Ça ne va pas bien chez le Canadien et, comme c'est presque toujours le cas, les problèmes sur la glace se répercutent à l'extérieur. À moins que ce ne soit le contraire?

L'entraîneur est contesté. À demi-mots peut-être, mais très clairement quand même.

La semaine dernière, c'était Mariusz Czerkawski qui acceptait mal d'être laissé de côté pour un match et qui se plaignait ouvertement que son entraîneur ne l'avait même pas salué à son arrivée à Montréal et n'avait pas vraiment communiqué avec lui, contrairement à ce qu'il avait affirmé.

Hier, ce fut au tour de Donald Audette d'apporter la même précision, pour ne pas dire rectification, aux propos de Therrien: «Il n'y a eu aucun meeting. On se parle, salut, bonjour. Si c'est ça un meeting...»

Czerkawski a aussi déclaré à quel point c'était plus difficile pour lui de jouer à gauche, tandis que l'insatisfaction d'Audette transpire de ses propos.

Gilmour a aussi sévi

Parlant de son utilisation à l'aile gauche, à laquelle il s'est plié de bonne grâce, selon Therrien, le vétéran Doug Gilmour a déclaré: «De toute façon, ce n'est pas pour le reste de la saison...»

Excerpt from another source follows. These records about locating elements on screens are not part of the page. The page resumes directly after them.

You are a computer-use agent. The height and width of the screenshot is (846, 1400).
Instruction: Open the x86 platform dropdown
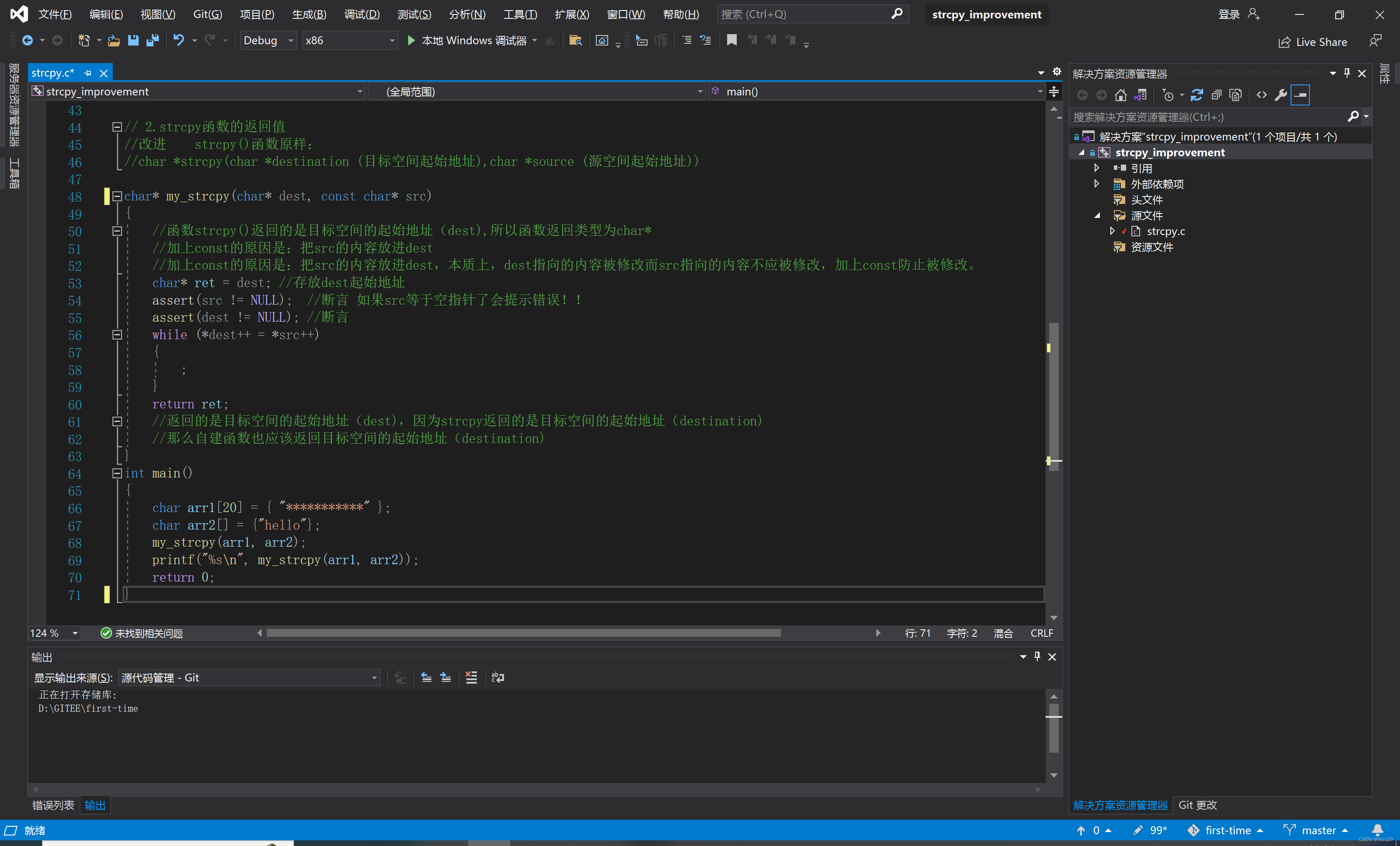click(x=392, y=40)
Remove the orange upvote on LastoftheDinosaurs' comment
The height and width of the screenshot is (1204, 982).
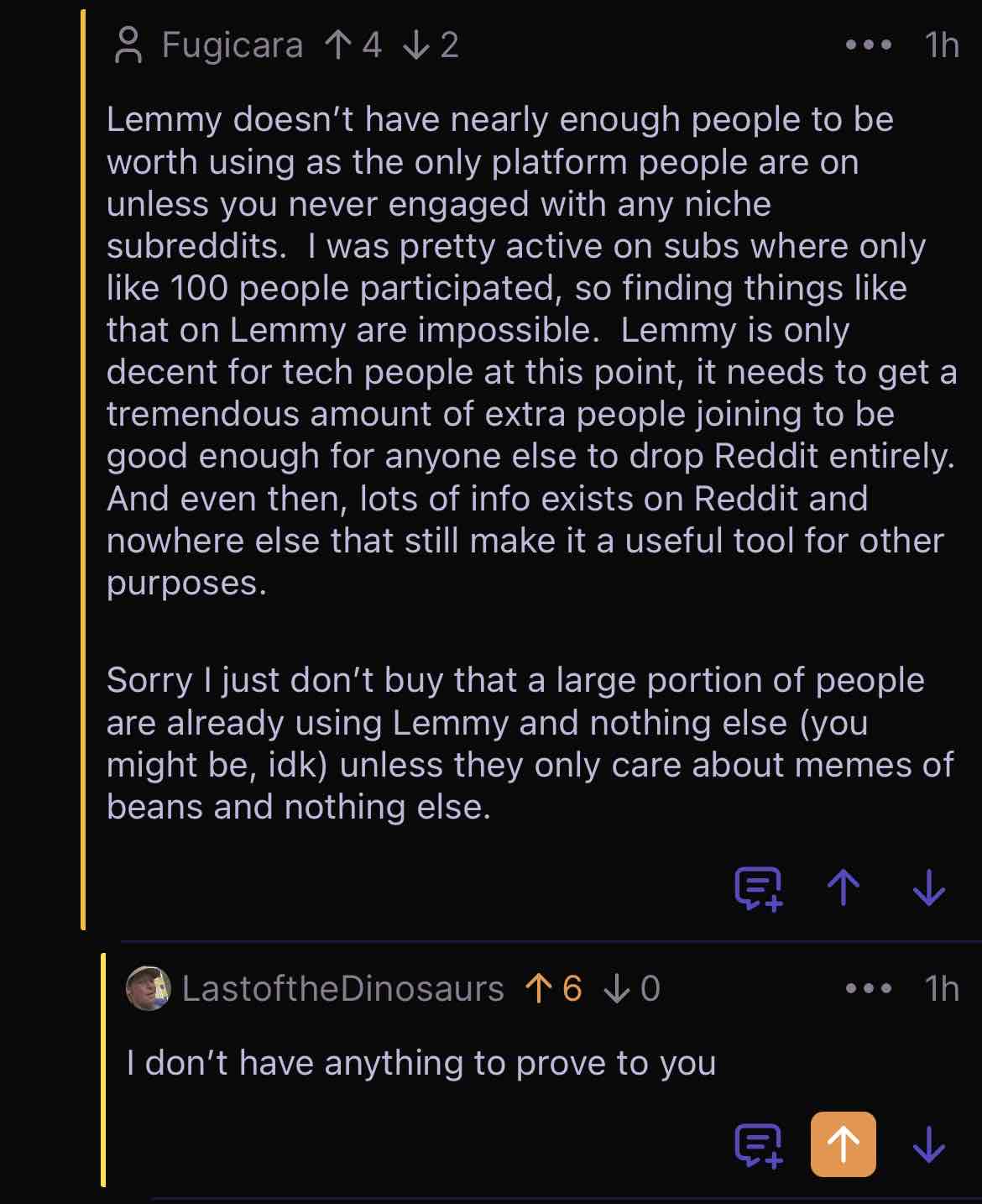pyautogui.click(x=844, y=1145)
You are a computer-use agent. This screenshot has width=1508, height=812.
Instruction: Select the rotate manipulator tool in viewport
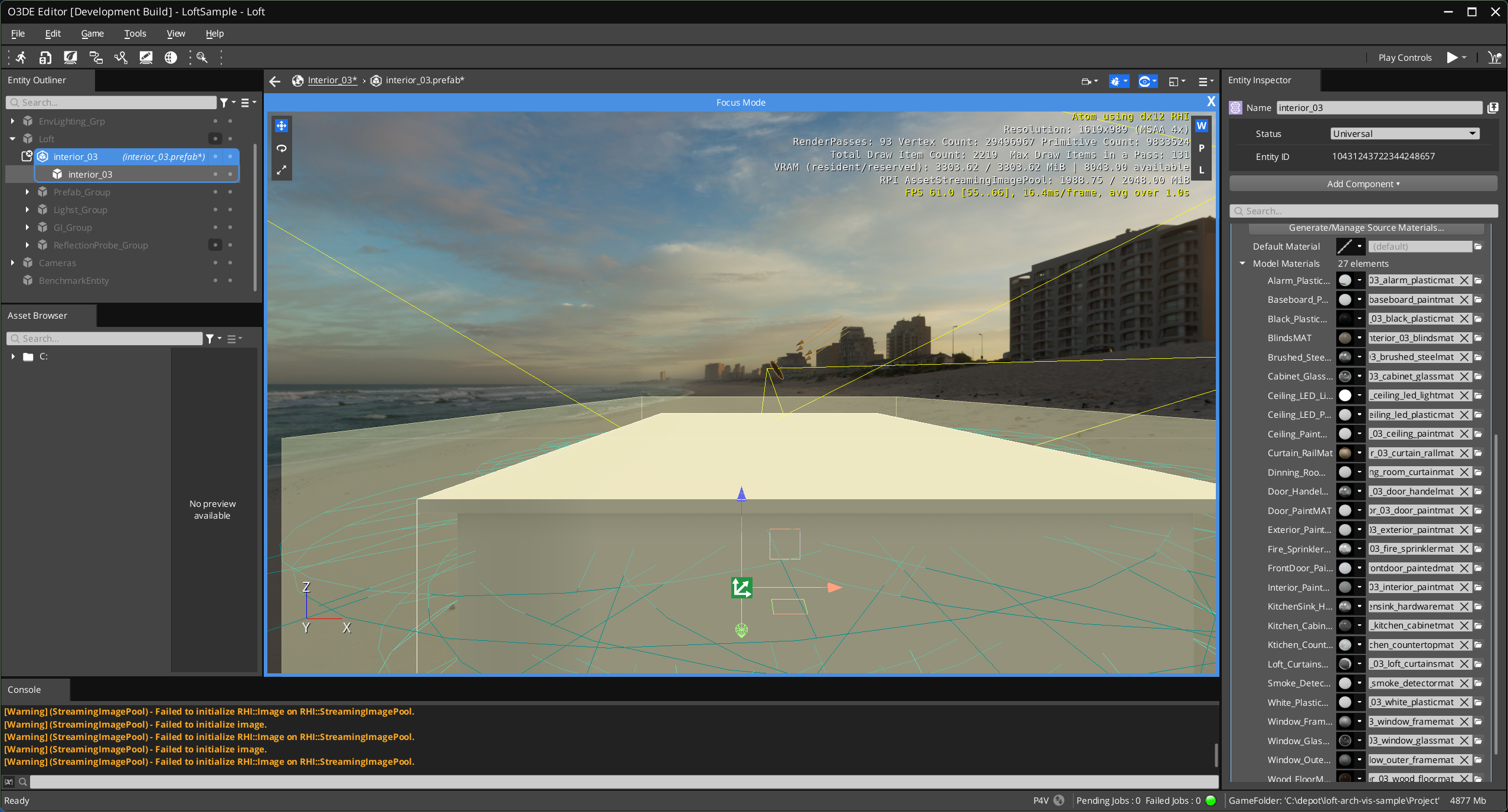pos(282,148)
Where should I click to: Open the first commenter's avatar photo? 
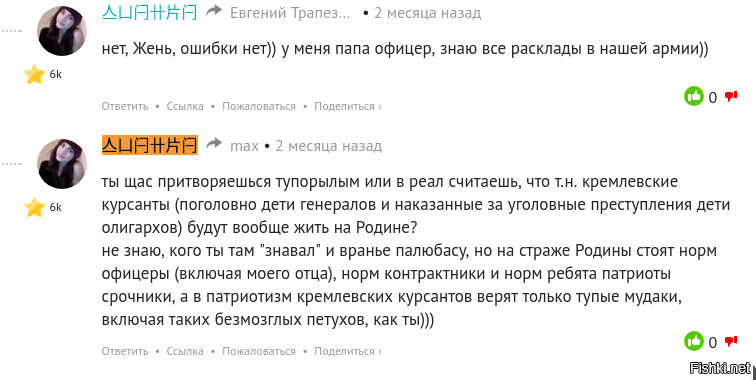(62, 31)
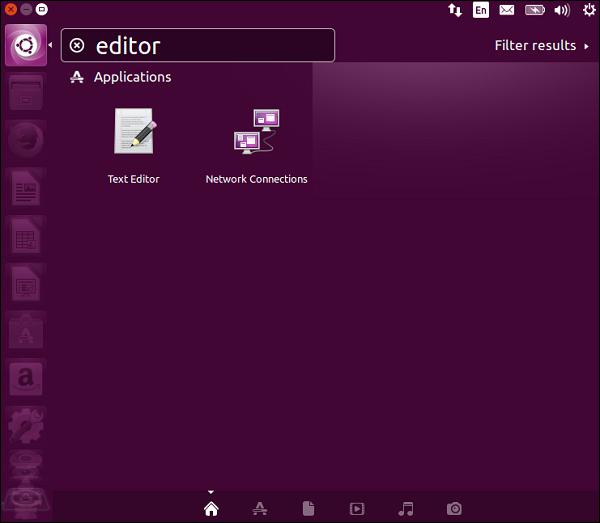Open LibreOffice Calc in the launcher
The image size is (600, 523).
[x=25, y=238]
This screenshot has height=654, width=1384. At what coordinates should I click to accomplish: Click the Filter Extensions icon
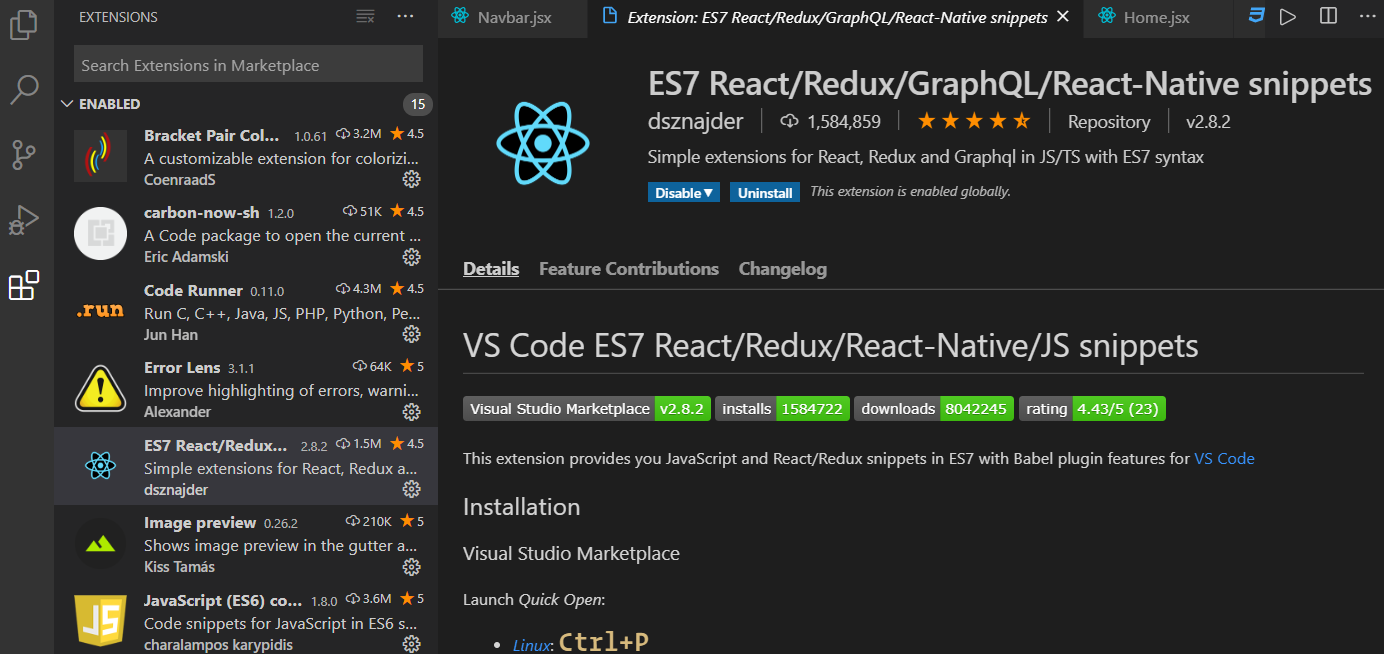click(x=364, y=16)
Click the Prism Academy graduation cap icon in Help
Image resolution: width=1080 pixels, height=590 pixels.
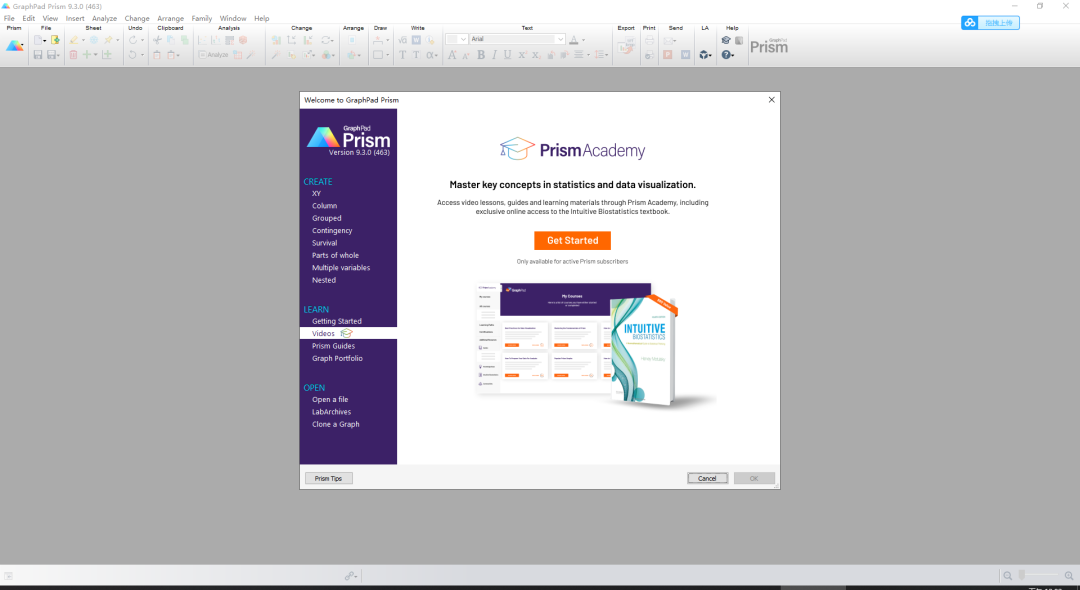pos(726,40)
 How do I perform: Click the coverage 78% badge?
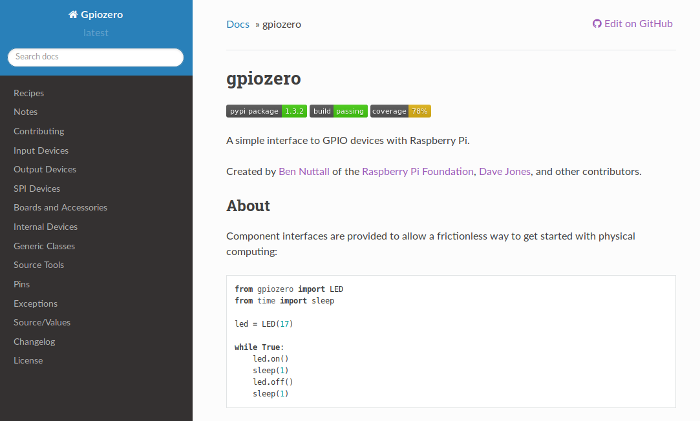tap(400, 111)
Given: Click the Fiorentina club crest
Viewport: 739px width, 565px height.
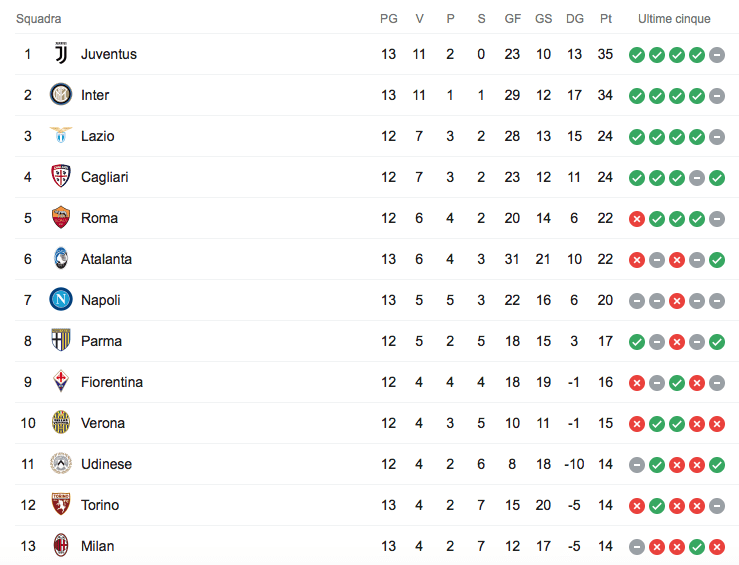Looking at the screenshot, I should 61,382.
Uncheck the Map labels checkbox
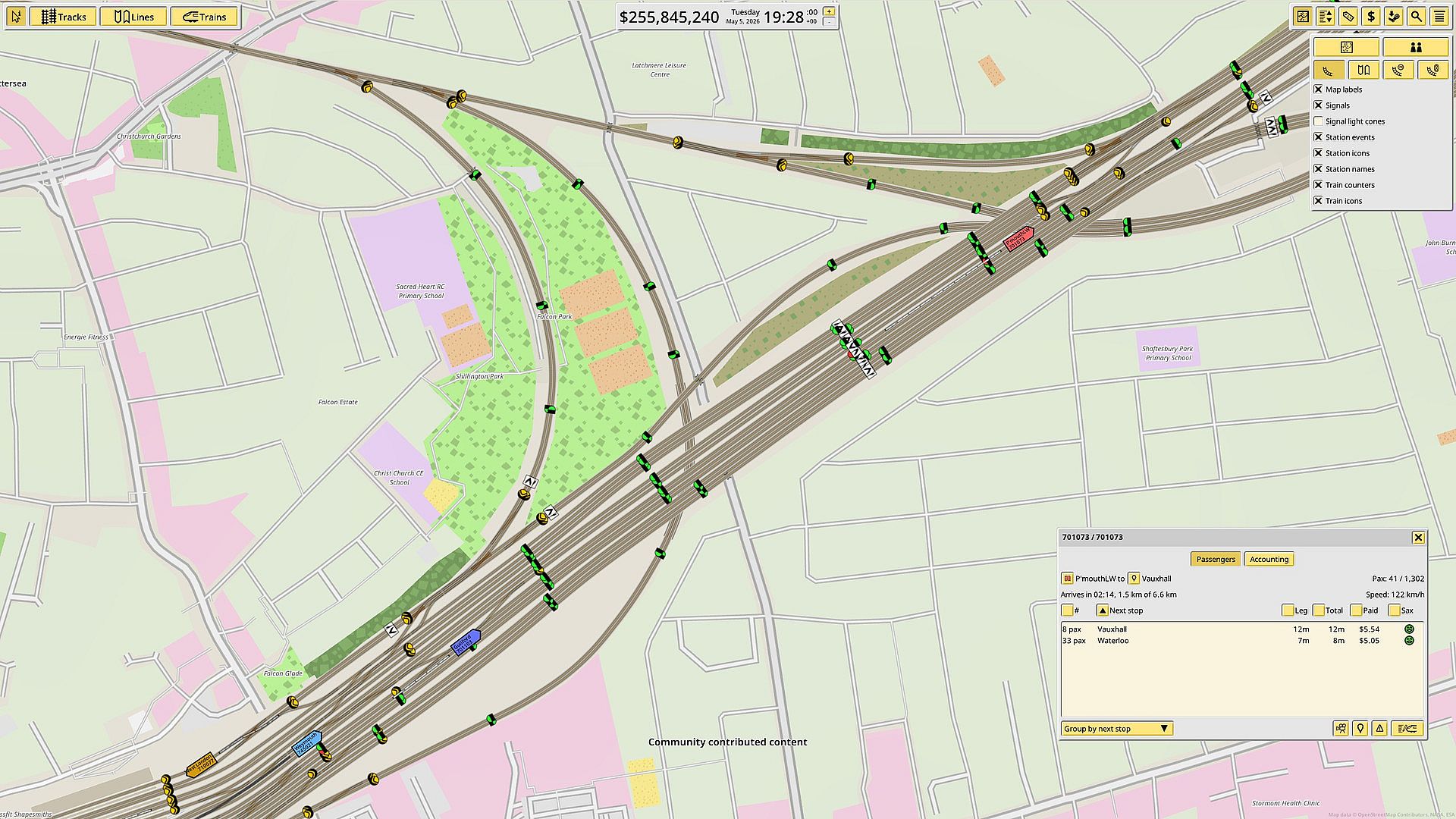The image size is (1456, 819). click(1318, 89)
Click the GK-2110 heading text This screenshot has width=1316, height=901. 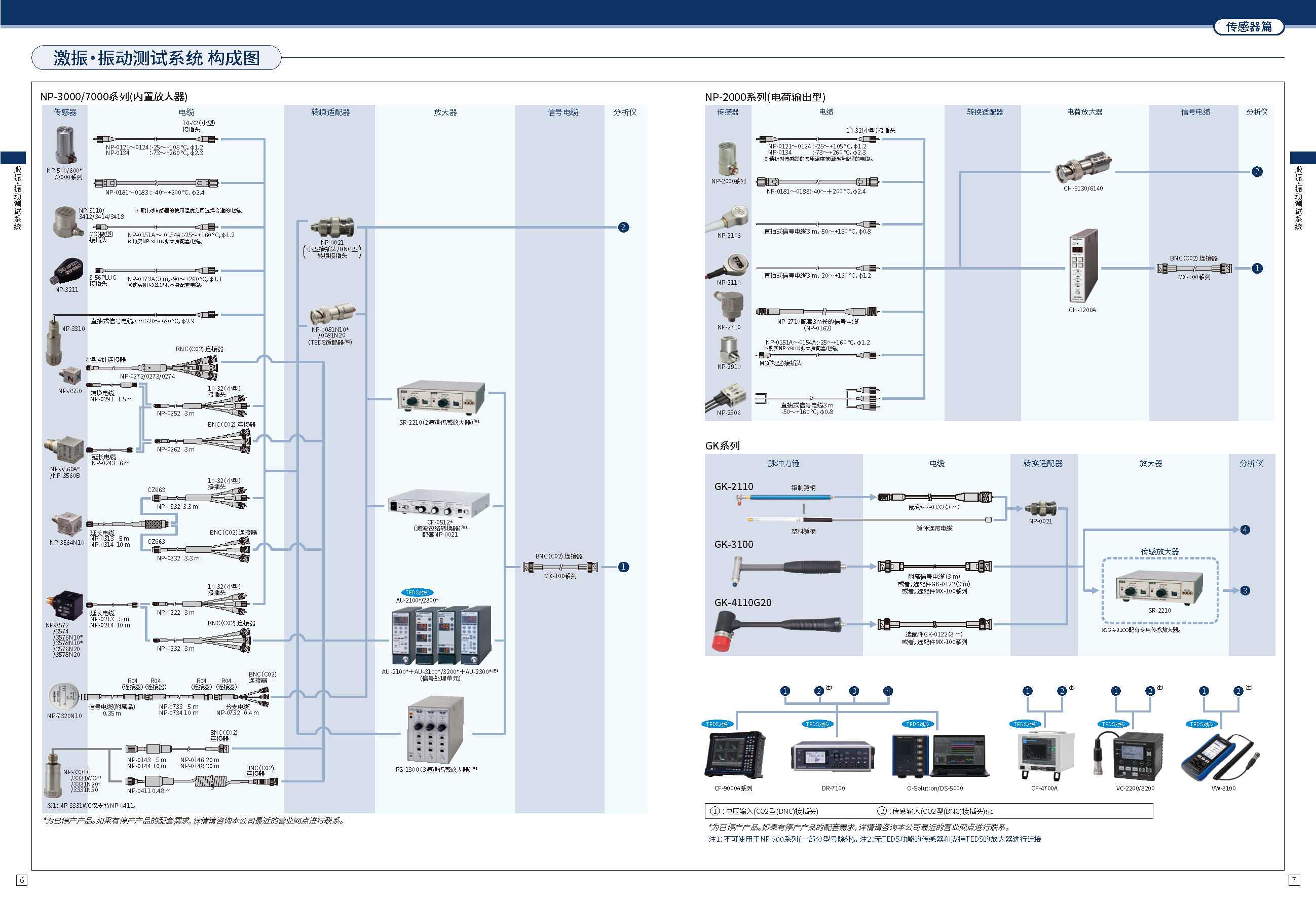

C'est le même joueur qui ne voulait pas jouer à gauche à Buffalo et qui a «exigé» de jouer seulement au centre en venant à Montréal. Gilmour a même avoué sa frustration après le match de samedi dernier contre Ottawa, quand il a dit qu'il n'allait pas demeurer plus d'une semaine à Montréal si les choses ne s'amélioraient pas.

«J'ai le choix entre jouer 11 ou 18 minutes, a-t-il dit. Je veux jouer 18 minutes et, pour le moment, l'unique façon d'obtenir ce temps de glace est de jouer à l'aile gauche.»

Gilmour est peut-être une bombe à retardement, mais les dirigeants du Canadien l'ont toujours protégé et, encore mardi, Therrien a trouvé le moyen de vanter sa modeste performance. Deux poids, deux mesures?

Le Canadien visait un fort début de saison à partir d'un entraînement en altitude au Colorado.

Après le premier mois, il se retrouve avec une fiche de tout juste .500, même s'il a disputé six de ses neuf premiers matchs à domicile. Et c'est à se demander où il serait sans Jeff Hackett.

La bonne nouvelle, c'est que, avant les matchs d'hier, seulement cinq équipes dans l'Est jouaient pour une moyenne supérieure à .500: Philadelphie, Tampa Bay, Boston, New Jersey et Pittsburgh, qui n'ont subi que sept défaites en tout, une de moins que les Thrashers d'Atlanta à eux seuls!

Mais quand Therrien et ses joueurs déclarent qu'un des problèmes est qu'on a trop d'attaquants à satisfaire quant à leur temps de glace, on se raconte des histoires.

Le Canadien surestimé

Consultez les statistiques: malheureusement souvent blessé, Saku Koivu n'a jamais eu plus de 57 points dans une saison; la production de Czerkawski a diminué chaque année depuis trois ans, de 70 à 51 points; Audette a bien connu une campagne de 71 points en 64 matchs à Atlanta, mais ce fut une année d'exception, avec une équipe d'expansion, et il pouvait se concentrer sur l'attaque; les records personnels de Yanic Perreault, Richard Zednik et Oleg Petrov sont respectivement de 56, 47 et 44 points.

C'est sans parler de la défense...

Le Canadien est sans doute surestimé par bien des observateurs, et parions que ses dirigeants le savent bien au fond.